Dischi

The Verve – Forth

La storia parecchio incasinata dei Verve è il paradigma di quanto possa essere difficile tenere insieme personalità di per sé già tanto folli, per di più fluttuando nella pressione cosmica del music business.

Appena dopo la pubblicazione di A Northern Soul (1995), entrato in classifica tra i venti dischi più venduti in Inghilterra, Richard Aschcroft sciolse la band – peraltro reduce da sedute di registrazione particolarmente caotiche, iniziate con un party a base di ecstasy durato due settimane (così vuole la leggenda) – solo per riformarla meno di un mese dopo senza Nick McCabe. Al suo posto presero a bordo Simon Tong, non prima di aver provato con Bernard Butler (allora già ex-Suede), che però scappò dopo un paio di giorni.

Le cose si sarebbero poi aggiustate all’inizio del ’97 quando fu chiesto a McCabe di tornare e il risultato dei quella mossa (e della sua convivenza con Tong) fu Urban Hymns. Consacrazione definitiva, disco strepitoso ma con un unico difetto: dichiaratamente, avrebbe dovuto essere il primo album solista di Ashcroft – che tutt’oggi ne rivendica la piena paternità (a parte Come On, Neon Wilderness e The Rolling People, tre tracce comunque non rinunciabili di quell’opera) – e questo portò al secondo scioglimento.

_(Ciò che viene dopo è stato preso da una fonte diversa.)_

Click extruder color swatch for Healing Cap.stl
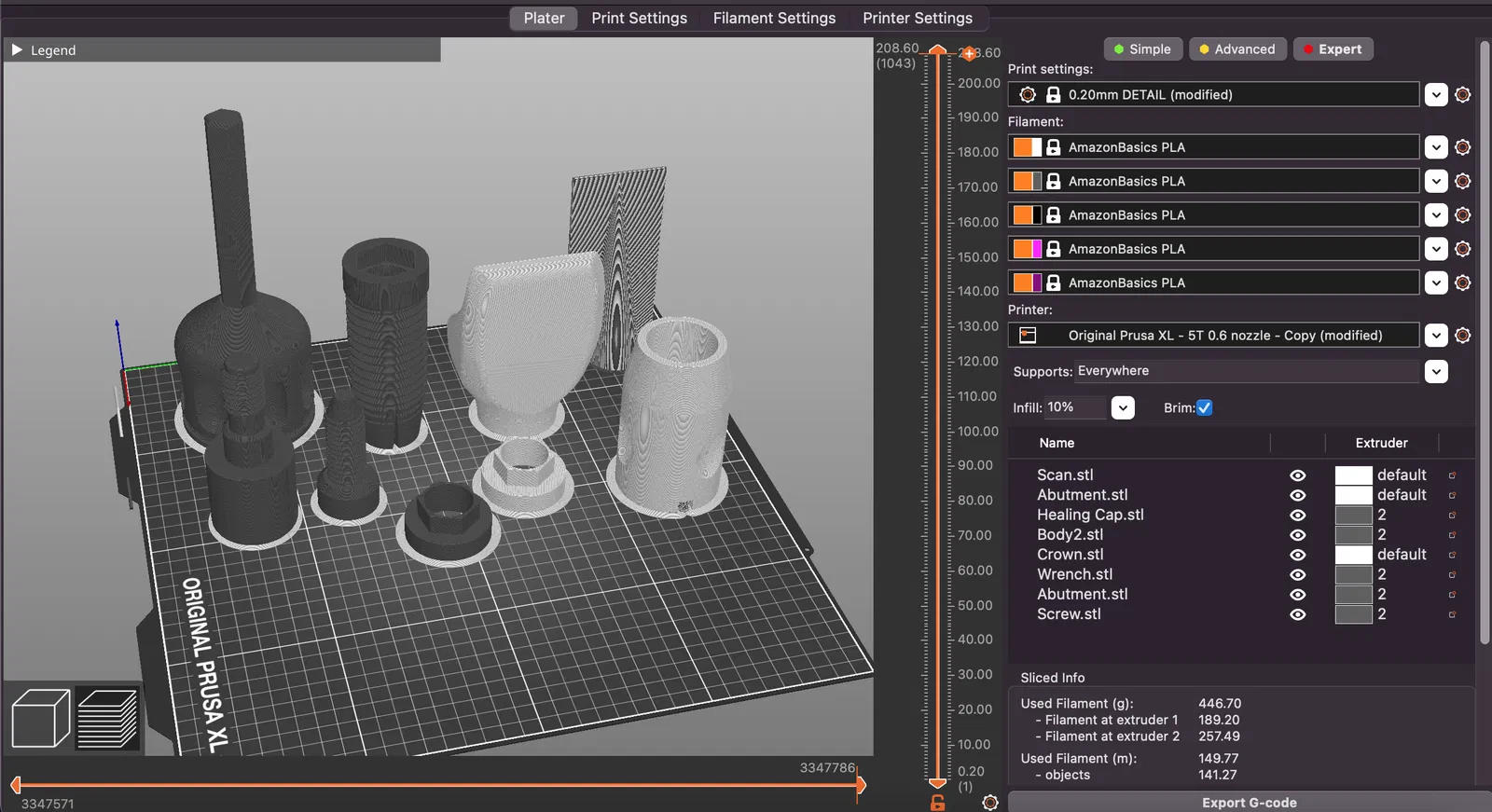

Lui sentiva di non aver bisogno di loro, gli altri si sentivano invece indispensabili, fine della storia e Mad Richard si lanciò nella carriera solista. Ci fu comunque il tempo di portare in tour Urban Hymns e di licenziare (di nuovo) lungo la via McCabe (quello che più, tra tutti, pensava di essere imprescindibile).

Flash forward al giugno del 2006 e Ashcroft a quel punto aveva pubblicato tre album a proprio nome, con alterne fortune, l’ultimo dei quali – Keys To The World – accolto non proprio calorosamente (Pitchfork gli appioppò un notevole 2.0,  la BBC ritenne che non avesse più nulla da dire, il Guardian lo trattò un po’ meglio ma con altrettanto scetticismo, giusto per fare degli esempi); una mattina irruppe completamente ubriaco e spaesato in uno youth club nella sperduta Chippenham, dove dei dodicenni furono costretti ad assistere attoniti ad una patetica ed inquietante sceneggiata interrotta dalla polizia che lo portò via e lo ingabbiò per una notte.

Fu allora che, secondo la ricostruzione di McCabe, il sempre pacifico Peter Salisbury (che aveva continuato a suonare per lui), alzò il telefono e sostanzialmente gli disse piantiamola con le cazzate, la tua carriera solista è finita, rimetti insieme la band e vediamo come va. Riluttante («è più probabile che si riuniscano i Beatles», aveva sempre predicato), Ashcroft eseguì e stavolta rimase fuori Simon Tong (che comunque nel frattempo era impegnato con il progetto The Good, The Bad & The Queen).

Questo è il contesto – ineludibile – in cui nacque Forth, pubblicato nel 2008 tra l’incredulità generale.

I Verve – pur se affiancati da Chris Potter – non tentarono nemmeno per un attimo di replicare la formula di Urban Hymns; guardarono a ciò che l’aveva preceduto e soprattutto a A Storm In Heaven: composizioni lunghe, spaziali, disorientanti, persino Love Is Noise – scelta come primo singolo – disturba, con quel coro incessante che finisce per entrare nel cervello molto più del suo refrain.

Il problema di Forth sta tutto in questo: non è del tutto privo di fascino, ma è così autoindulgente che troppo spesso gira a vuoto, nel suono e nei testi (che paiono alternare senza soluzione di continuità invocazioni spirituali e banalità insignificanti).

Il mood generale è lisergico ed opprimente: funziona dove la chitarra di McCabe fa miracoli  graffiando o muovendosi a spirale tra mille riflessi o, ancora, appiattendosi in sottofondo a creare crespature insospettabili (Sit & Wonder, Judas, Valium Skies), per il resto va troppo per le lunghe tentando di incorporare ritmi kraut (Noise Epic) o trasmissioni radio (Appalachian Skies) e risolvendosi in litanie esauste (Numbness, Rather Be).

Le consuete intemperanze di Ashcroft portarono i Verve all’ennesimo scioglimento nel giro di un’annetto e se Forth (sotto sotto) fu una mossa per ravvivare i suo percorso solista comunque non riuscì nell’intento (si riaffaccerà al mondo con RPA nel 2010 prima di interrompere il silenzio nel 2016 con These People).

A dispetto del suo titolo, Forth rimane oggi un punto morto.